YOUR TASK: Every line in the data below that holds "header" should be found and copied.

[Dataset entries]
*** Begin section ***
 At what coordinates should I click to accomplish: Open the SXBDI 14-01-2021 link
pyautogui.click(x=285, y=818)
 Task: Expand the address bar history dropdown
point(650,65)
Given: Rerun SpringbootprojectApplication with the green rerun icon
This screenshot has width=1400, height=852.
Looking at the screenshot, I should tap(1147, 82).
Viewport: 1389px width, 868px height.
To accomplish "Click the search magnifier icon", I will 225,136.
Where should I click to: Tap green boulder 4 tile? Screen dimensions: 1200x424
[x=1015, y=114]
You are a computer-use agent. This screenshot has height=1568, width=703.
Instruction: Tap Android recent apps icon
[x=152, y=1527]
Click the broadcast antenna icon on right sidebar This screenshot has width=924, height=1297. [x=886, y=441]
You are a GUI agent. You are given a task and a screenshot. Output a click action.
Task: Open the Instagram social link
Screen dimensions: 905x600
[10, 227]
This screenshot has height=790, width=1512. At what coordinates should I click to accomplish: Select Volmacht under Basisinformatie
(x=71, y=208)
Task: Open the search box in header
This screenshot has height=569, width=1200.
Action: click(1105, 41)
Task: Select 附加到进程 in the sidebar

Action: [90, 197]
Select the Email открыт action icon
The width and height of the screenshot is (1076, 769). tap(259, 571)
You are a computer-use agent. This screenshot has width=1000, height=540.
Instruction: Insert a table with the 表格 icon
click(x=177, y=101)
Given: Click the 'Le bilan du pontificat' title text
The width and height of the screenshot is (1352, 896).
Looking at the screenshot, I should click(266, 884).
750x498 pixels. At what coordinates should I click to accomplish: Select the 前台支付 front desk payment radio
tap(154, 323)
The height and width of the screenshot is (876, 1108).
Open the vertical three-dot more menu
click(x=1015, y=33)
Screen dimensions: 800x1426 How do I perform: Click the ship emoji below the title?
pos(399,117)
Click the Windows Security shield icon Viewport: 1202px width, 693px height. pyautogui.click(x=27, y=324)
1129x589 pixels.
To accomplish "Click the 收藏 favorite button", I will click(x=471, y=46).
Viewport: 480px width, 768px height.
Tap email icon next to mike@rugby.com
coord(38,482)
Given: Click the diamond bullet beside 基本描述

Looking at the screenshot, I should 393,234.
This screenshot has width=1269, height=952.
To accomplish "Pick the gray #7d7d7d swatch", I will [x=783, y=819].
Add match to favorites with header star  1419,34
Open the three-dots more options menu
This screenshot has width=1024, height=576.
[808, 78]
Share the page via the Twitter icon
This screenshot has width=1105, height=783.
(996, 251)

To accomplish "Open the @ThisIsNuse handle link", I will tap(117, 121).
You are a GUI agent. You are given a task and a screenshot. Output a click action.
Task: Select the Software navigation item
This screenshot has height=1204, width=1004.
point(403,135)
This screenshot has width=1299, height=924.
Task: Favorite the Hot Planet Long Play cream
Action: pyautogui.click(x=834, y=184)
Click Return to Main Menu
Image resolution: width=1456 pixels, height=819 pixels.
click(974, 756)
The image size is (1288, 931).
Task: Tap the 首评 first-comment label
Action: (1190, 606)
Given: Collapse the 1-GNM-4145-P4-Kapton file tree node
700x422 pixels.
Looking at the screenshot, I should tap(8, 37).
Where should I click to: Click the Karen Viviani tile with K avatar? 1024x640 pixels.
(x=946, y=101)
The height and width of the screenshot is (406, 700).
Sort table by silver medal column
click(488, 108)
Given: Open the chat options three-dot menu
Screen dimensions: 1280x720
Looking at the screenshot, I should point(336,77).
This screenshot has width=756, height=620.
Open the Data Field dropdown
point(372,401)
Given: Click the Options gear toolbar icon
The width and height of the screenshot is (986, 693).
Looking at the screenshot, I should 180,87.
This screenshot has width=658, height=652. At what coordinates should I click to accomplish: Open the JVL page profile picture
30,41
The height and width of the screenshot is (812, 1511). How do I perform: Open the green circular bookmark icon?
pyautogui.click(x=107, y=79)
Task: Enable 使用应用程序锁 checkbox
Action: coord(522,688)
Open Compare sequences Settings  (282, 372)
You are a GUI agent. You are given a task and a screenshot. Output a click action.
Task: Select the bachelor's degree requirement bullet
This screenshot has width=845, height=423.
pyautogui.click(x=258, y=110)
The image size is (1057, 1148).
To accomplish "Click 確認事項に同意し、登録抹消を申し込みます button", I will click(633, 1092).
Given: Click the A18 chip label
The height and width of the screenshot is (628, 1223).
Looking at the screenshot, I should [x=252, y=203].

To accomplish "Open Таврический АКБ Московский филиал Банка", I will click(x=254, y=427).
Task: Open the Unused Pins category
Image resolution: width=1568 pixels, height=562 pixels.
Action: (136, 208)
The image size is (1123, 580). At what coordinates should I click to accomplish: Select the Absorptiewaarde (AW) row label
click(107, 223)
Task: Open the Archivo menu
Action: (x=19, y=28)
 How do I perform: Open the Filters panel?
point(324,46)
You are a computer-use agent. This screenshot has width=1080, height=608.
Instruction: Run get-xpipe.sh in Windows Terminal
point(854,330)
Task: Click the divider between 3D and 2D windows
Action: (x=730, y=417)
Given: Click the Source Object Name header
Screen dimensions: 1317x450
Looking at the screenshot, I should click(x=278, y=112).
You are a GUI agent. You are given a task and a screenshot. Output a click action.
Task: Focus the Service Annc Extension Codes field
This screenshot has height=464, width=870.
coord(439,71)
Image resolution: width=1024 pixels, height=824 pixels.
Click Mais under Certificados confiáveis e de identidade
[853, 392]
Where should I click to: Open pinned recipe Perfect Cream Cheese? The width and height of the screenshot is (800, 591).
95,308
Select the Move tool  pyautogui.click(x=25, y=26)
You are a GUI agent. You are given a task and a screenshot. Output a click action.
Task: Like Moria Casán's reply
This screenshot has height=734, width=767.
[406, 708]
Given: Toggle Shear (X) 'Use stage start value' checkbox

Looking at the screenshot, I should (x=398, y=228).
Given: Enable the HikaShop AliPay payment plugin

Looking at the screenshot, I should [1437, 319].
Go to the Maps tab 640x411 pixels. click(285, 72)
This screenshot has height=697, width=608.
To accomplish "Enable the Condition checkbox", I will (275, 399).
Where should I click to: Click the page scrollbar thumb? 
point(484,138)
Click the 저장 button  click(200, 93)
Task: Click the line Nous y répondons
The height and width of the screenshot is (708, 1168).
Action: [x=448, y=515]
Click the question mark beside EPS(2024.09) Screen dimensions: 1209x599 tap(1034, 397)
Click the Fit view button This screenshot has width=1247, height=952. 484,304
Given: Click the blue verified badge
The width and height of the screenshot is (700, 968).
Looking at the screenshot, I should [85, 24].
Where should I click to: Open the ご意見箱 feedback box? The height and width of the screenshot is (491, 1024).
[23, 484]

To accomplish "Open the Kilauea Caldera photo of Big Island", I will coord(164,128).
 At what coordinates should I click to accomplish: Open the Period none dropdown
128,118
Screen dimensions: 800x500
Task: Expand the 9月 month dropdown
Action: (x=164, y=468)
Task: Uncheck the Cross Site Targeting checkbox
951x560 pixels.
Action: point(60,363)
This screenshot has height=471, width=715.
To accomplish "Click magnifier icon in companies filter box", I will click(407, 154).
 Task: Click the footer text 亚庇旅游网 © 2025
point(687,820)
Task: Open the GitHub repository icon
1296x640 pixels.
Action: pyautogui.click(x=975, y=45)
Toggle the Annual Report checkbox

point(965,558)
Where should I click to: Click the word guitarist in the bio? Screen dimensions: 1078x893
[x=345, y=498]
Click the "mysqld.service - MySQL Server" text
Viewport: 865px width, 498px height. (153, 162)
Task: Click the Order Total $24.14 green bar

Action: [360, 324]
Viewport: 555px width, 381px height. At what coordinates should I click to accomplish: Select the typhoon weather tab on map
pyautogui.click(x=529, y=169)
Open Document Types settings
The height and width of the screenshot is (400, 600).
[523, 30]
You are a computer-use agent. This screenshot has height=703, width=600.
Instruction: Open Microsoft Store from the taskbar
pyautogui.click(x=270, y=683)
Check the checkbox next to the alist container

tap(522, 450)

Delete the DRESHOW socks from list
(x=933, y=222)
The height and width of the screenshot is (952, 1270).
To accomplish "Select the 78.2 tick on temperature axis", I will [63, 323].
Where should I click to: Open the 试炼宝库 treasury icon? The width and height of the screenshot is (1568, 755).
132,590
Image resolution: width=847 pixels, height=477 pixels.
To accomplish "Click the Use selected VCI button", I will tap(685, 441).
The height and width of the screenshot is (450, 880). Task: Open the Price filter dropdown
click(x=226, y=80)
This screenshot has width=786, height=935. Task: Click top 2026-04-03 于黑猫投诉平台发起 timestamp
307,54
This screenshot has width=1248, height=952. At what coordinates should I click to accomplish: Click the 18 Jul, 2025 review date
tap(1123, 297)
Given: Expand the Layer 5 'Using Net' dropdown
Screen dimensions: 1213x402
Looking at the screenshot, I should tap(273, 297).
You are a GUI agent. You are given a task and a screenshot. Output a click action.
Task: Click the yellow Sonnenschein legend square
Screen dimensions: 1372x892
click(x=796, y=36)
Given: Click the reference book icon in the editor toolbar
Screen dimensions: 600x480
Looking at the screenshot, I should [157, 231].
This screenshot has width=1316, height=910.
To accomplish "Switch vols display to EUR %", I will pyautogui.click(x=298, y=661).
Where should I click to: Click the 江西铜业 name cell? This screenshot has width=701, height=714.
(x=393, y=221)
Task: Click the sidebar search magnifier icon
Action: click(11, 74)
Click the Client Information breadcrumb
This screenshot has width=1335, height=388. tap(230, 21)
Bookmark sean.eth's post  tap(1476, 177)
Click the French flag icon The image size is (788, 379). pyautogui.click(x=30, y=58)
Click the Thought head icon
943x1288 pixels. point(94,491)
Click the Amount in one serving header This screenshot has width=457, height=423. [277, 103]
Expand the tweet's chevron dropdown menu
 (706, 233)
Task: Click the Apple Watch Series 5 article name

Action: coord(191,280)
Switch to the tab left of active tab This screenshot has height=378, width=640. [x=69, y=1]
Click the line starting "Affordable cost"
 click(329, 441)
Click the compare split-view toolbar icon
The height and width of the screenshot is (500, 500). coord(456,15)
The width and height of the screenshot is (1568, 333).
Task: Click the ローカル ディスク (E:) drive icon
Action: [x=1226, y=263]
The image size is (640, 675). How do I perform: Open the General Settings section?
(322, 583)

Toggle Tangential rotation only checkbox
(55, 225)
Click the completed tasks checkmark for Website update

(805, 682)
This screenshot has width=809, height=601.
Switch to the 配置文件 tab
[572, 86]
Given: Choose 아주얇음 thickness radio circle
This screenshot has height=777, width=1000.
*** End section ***
SOLUTION FOR THIS EXERCISE:
Task: Open the search box in header
Add match to favorites with header star  1419,34
Given: Click the Source Object Name header
Click the Amount in one serving header This screenshot has width=457, height=423. [277, 103]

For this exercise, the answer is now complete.